En Norteamérica, por otro lado, se gestaría un país que buscaría usurpar el lugar que Europa iría perdiendo conforme se iba debilitando. Los Estados Unidos de América representaban, a ojos de Carl Schmitt, el “gran pez” o “reino de los mares”, pues, a diferencia del orden estatal europeo, la nueva potencia asumiría como tarea mesiánica universalizarse al resto del mundo. Hay que recordar que el agua, a diferencia de la tierra, no presenta divisiones. Esta nación emergente era consciente de su herencia europea, pero, al mismo tiempo, se adjudicó el papel de “pueblo elegido” que llevaría a cabo la utopía soñada por los europeos: “La utopía religiosa y política de John Locke, derivada de las investigaciones de Galileo y Newton, tomó cuerpo en la republica bien constituida de Estados Unidos”.[17] Estados Unidos, a diferencia de Europa, disponía de tierras vírgenes, libres de prejuicios, susceptibles a concebirse como un simple recurso a explotar y, además, carecía del legado histórico de guerras intestinas entre monárquicos y republicanos que habían desangrado a Europa.
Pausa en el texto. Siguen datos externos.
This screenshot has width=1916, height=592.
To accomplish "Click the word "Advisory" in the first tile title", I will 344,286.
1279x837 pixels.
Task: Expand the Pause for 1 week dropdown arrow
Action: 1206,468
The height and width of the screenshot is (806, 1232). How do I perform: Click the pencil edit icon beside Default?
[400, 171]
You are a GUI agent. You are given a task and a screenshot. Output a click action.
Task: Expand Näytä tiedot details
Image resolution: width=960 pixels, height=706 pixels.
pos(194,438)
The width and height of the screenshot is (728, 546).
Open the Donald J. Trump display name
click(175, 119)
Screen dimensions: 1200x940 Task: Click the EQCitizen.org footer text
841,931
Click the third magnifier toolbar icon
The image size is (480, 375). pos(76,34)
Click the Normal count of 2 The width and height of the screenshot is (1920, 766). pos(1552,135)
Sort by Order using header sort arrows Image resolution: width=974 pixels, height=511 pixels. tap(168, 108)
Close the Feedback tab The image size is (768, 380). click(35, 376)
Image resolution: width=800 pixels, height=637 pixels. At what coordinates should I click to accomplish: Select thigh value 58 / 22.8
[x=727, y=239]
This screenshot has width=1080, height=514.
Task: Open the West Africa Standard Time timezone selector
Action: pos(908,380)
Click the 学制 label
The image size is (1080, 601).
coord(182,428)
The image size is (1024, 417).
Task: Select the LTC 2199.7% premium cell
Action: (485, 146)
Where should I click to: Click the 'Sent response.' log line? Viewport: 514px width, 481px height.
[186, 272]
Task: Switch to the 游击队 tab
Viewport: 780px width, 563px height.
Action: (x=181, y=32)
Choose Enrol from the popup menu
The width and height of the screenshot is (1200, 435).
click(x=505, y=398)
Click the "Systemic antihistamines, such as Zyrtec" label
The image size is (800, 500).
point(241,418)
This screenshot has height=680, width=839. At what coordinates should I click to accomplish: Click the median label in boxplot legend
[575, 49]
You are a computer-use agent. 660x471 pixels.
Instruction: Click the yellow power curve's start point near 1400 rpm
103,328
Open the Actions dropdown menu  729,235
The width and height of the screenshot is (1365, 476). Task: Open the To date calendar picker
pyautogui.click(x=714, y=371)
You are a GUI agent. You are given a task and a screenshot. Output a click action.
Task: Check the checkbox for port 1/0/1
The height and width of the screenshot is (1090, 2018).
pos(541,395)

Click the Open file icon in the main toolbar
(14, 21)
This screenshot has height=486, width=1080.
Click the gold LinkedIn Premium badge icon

La democracia, por la que Europa había luchado tanto tiempo, se había vuelto realidad en América y, como bien universal, ahora debía exportarse al resto del mundo. De esta forma, Estados Unidos creyó superar el particularismo de las naciones europeas y se erigió como el Estado ideal, el sueño ilustrado hecho realidad que llevaría a los hombres el heraldo de la vida democrática. El destino estadounidense debería considerarse de interés para todo el mundo, pues se trataba de la realización absoluta de los ideales europeos. Thomas Paine, considerado el San Pablo del mito fundador estadounidense, escribió sobre la nueva nación emergente lo siguiente:
No es asunto que atañe a una ciudad, a un condado, a una provincia o a un reino, sino a un continente… No es asunto de un día, de un año o de una edad. La posteridad misma se halla envuelta en la disputa y se verá más o menos afectada hasta el fin de los tiempos por lo que ahora ocurra. (…) La época actual será llamada la Era de la Razón, y la generación actual aparecerá ante las generaciones futuras como el Adán de un nuevo mundo.[18]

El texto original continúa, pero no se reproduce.